- Consegna 1
Puoi trasformare in un elenco numerato le righe dei record, tutto quanto dalla riga che contiene "Click the search magnifier icon" giù fino alla fine dei record, tralasciando le righe vuote e lasciando fuori dalla risposta le immagini?

- Brano di partenza

◇ ◇ ◇

Al termine della S. Messa, mentre la lunga fila dei sacerdoti lascia la chiesa in processione, il Card. Scola si ferma per un attimo, solo, davanti alla roccia dell’agonia che sta ai piedi dell’altare, prima di raggiungere gli altri. Un breve intensissimo istante, l’immagine forse più commovente di questa celebrazione, la figura di un uomo che contempla nel suo cuore il volto di un Dio che, per immenso amore, s’è fatto vicino e sofferente e con questa scelta, su questa pietra, ha cambiato la storia dell’uomo.

◇ ◇ ◇

Record di localizzazione di parole ed elementi:

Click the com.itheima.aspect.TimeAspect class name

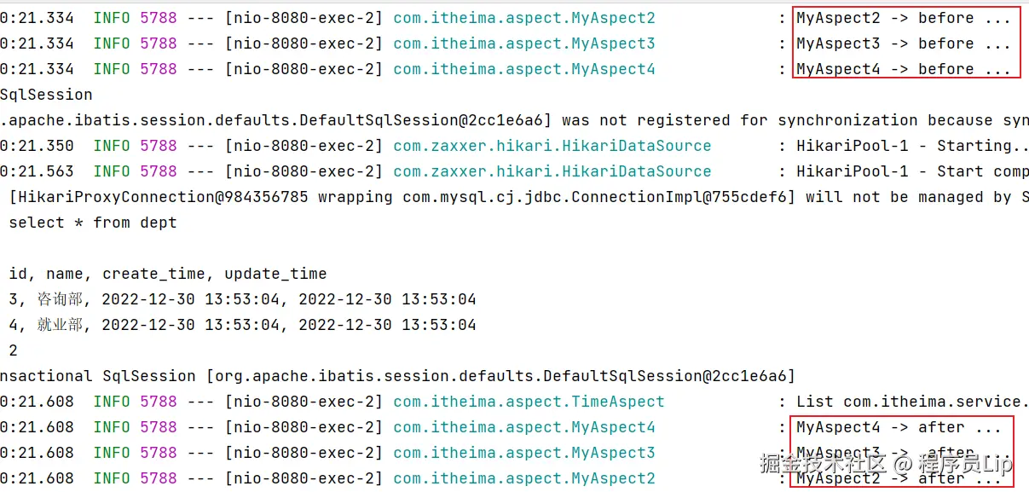coord(529,402)
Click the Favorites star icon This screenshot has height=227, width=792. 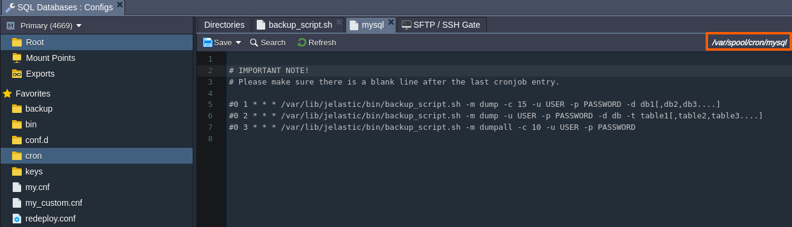coord(7,94)
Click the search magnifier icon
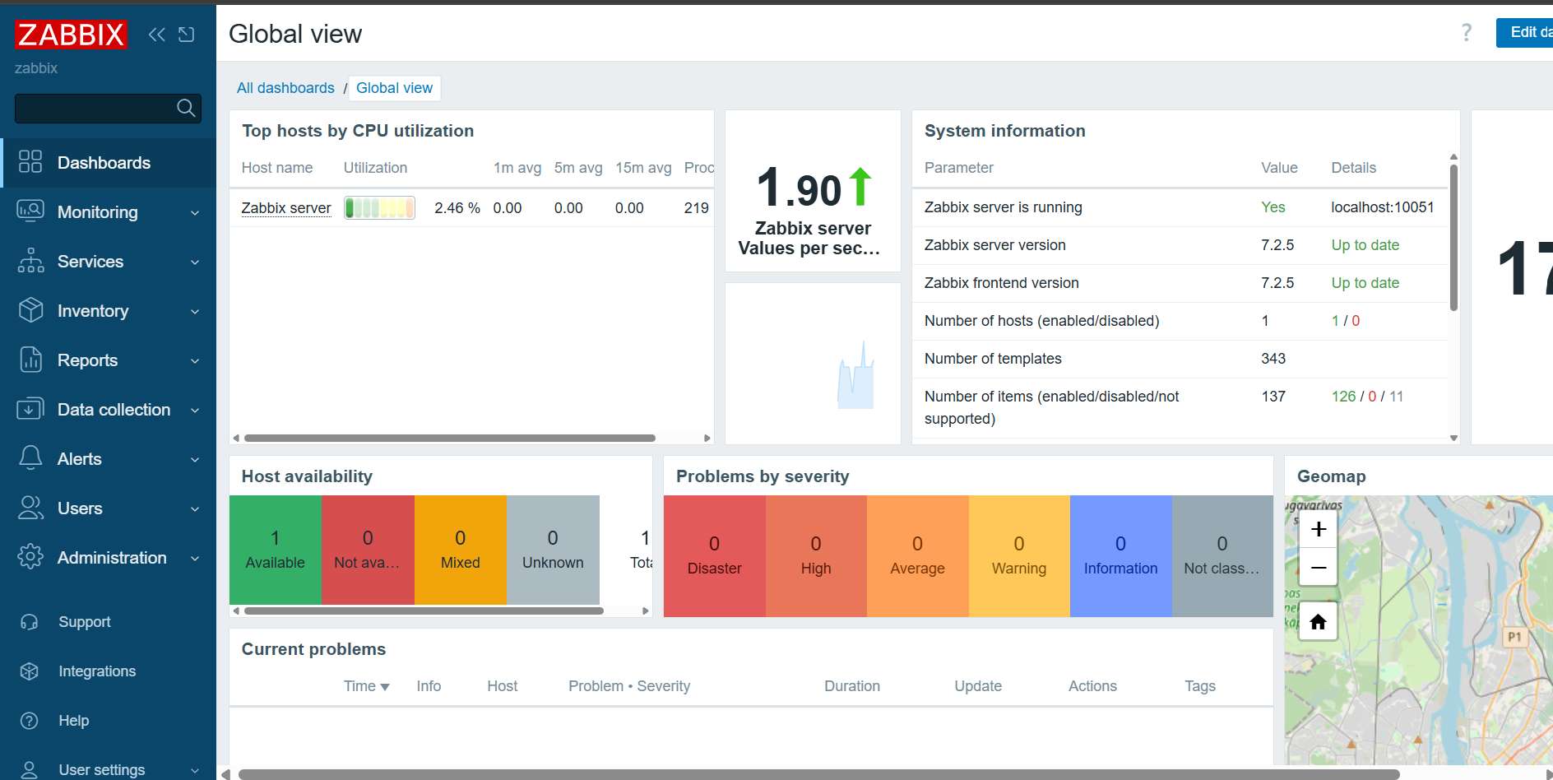1553x780 pixels. point(186,108)
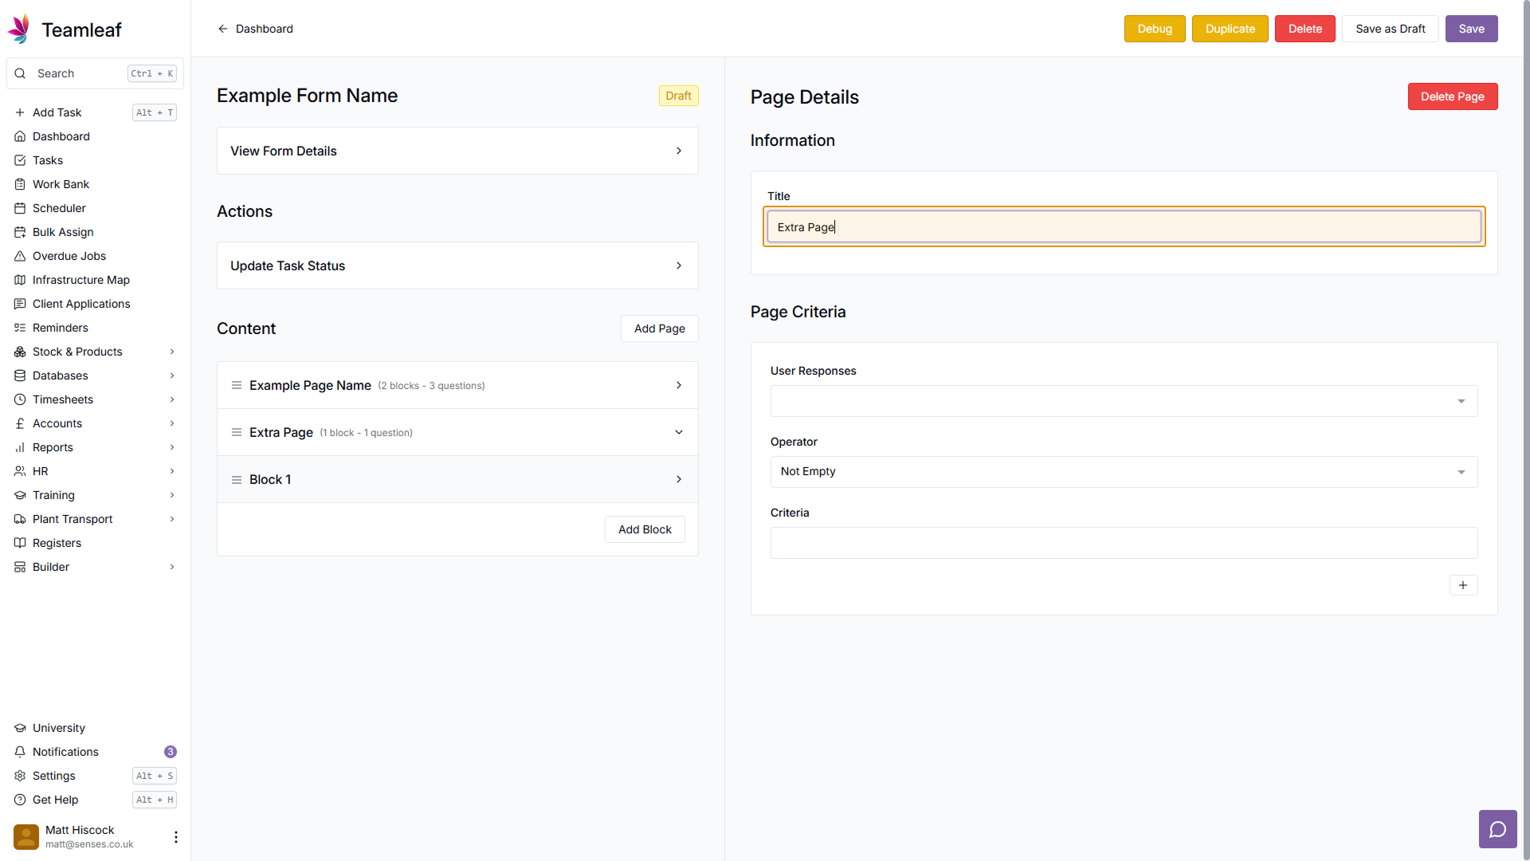
Task: Open Scheduler from the sidebar
Action: point(59,208)
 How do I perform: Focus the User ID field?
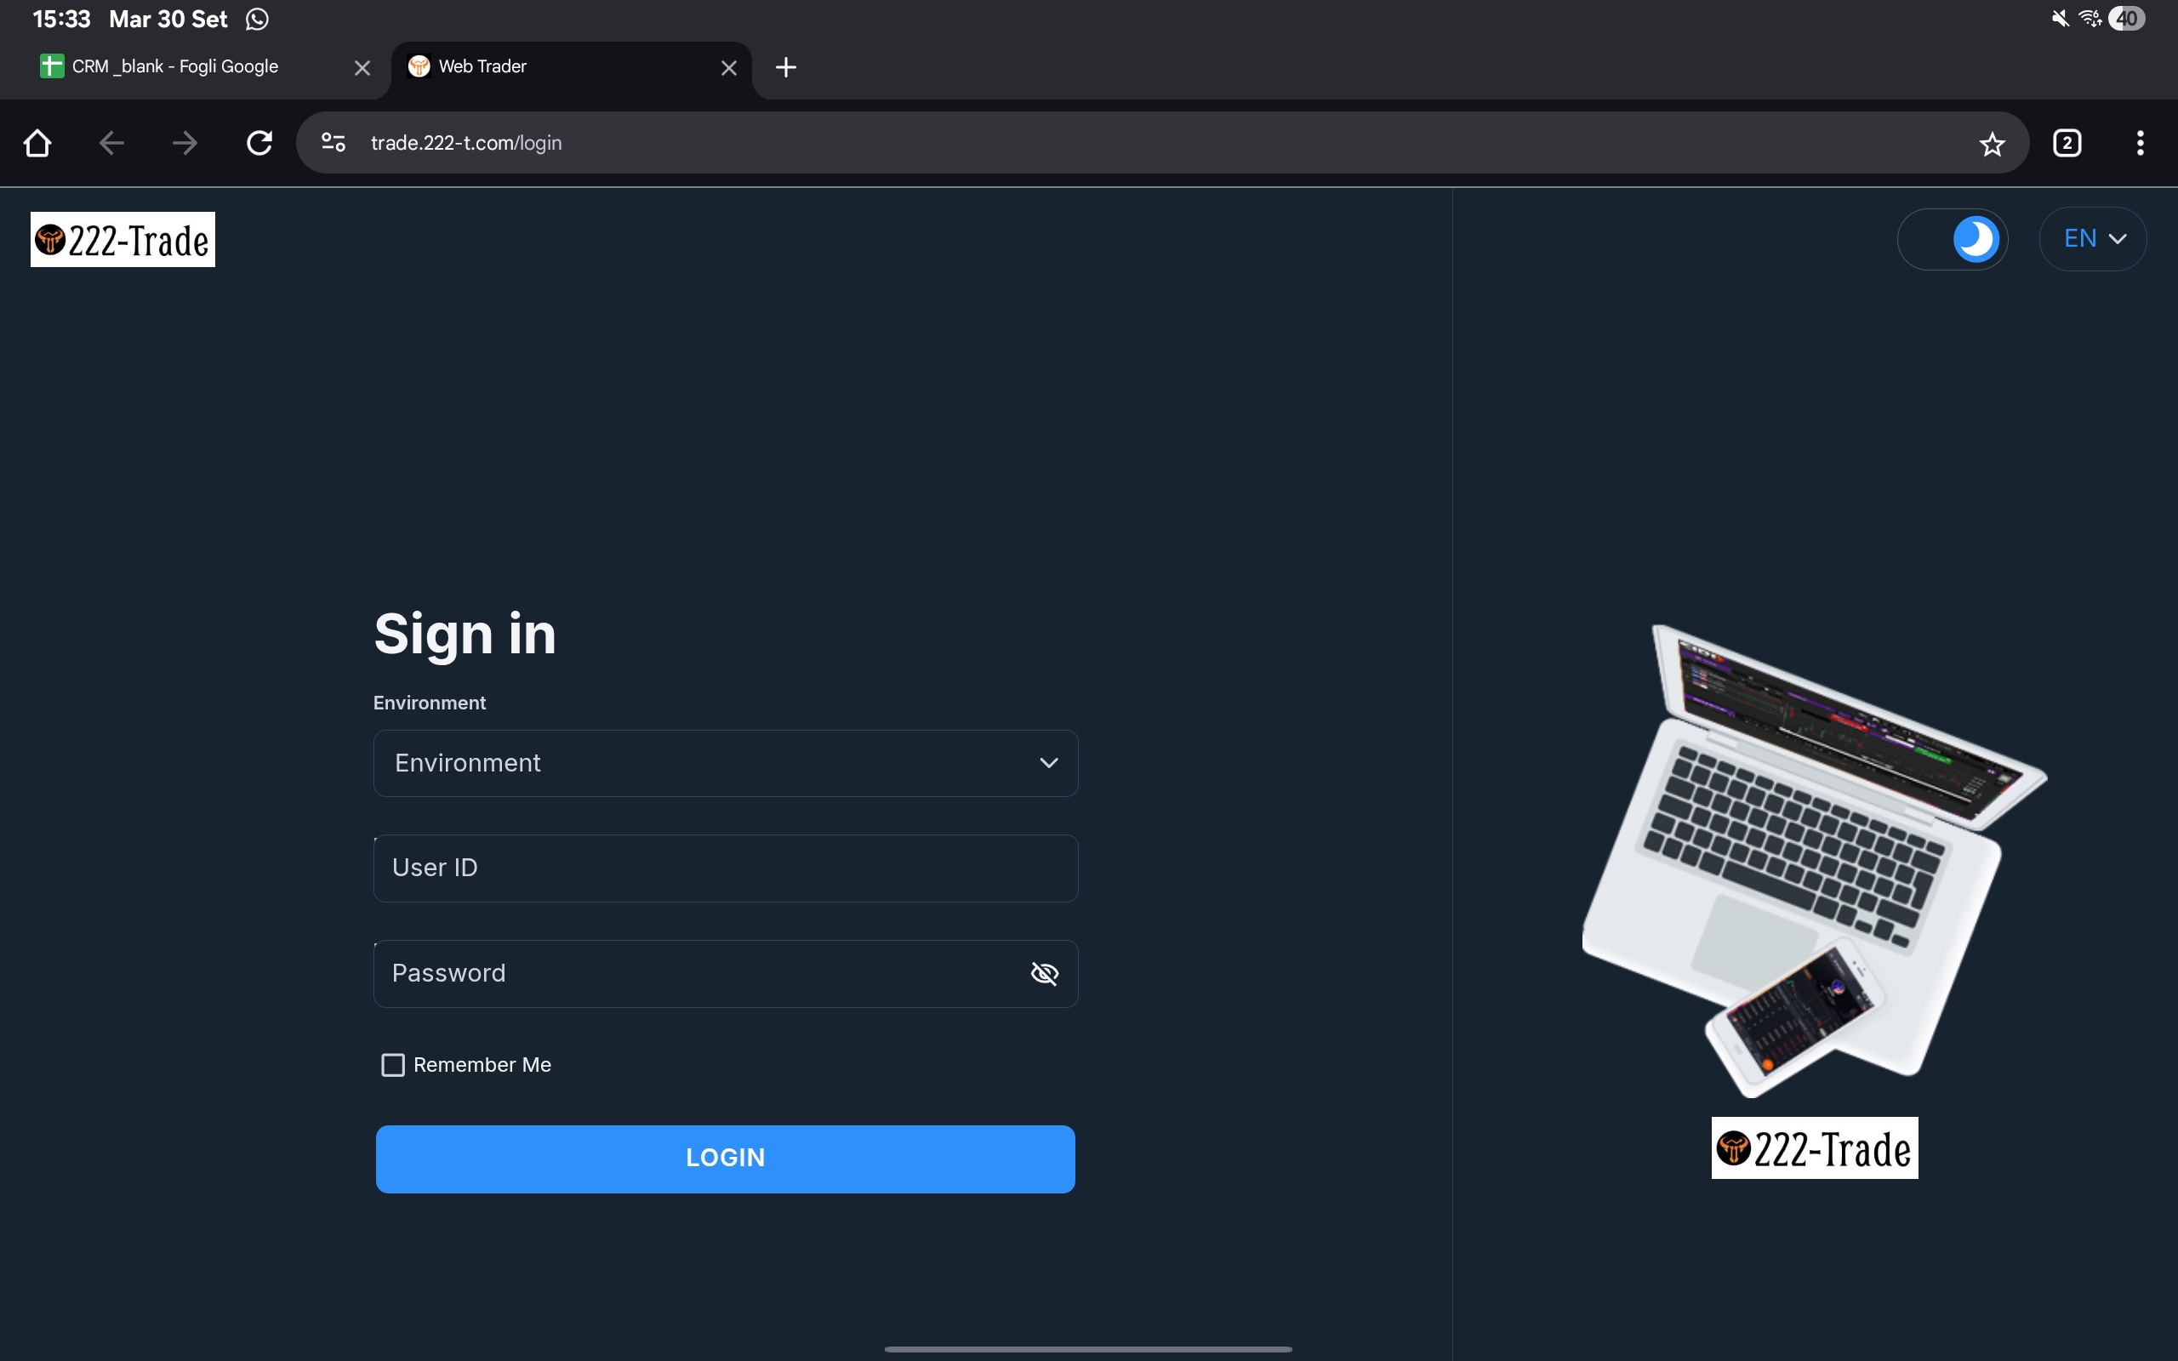click(x=725, y=869)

◇ ◇ ◇

- Consegna 2
Puoi riportare fedelmente dal brano sulla Messa tutto quanto da "Al termine della" giù fino a "la storia dell’uomo."?

- Risposta completa 1
1. Click the search magnifier icon
2. 1553x780 pixels. point(186,108)
3. Task: Open Scheduler from the sidebar
4. Action: point(59,208)
5.  How do I perform: Focus the User ID field?
6. click(x=725, y=869)

- Risposta completa 2
Al termine della S. Messa, mentre la lunga fila dei sacerdoti lascia la chiesa in processione, il Card. Scola si ferma per un attimo, solo, davanti alla roccia dell’agonia che sta ai piedi dell’altare, prima di raggiungere gli altri. Un breve intensissimo istante, l’immagine forse più commovente di questa celebrazione, la figura di un uomo che contempla nel suo cuore il volto di un Dio che, per immenso amore, s’è fatto vicino e sofferente e con questa scelta, su questa pietra, ha cambiato la storia dell’uomo.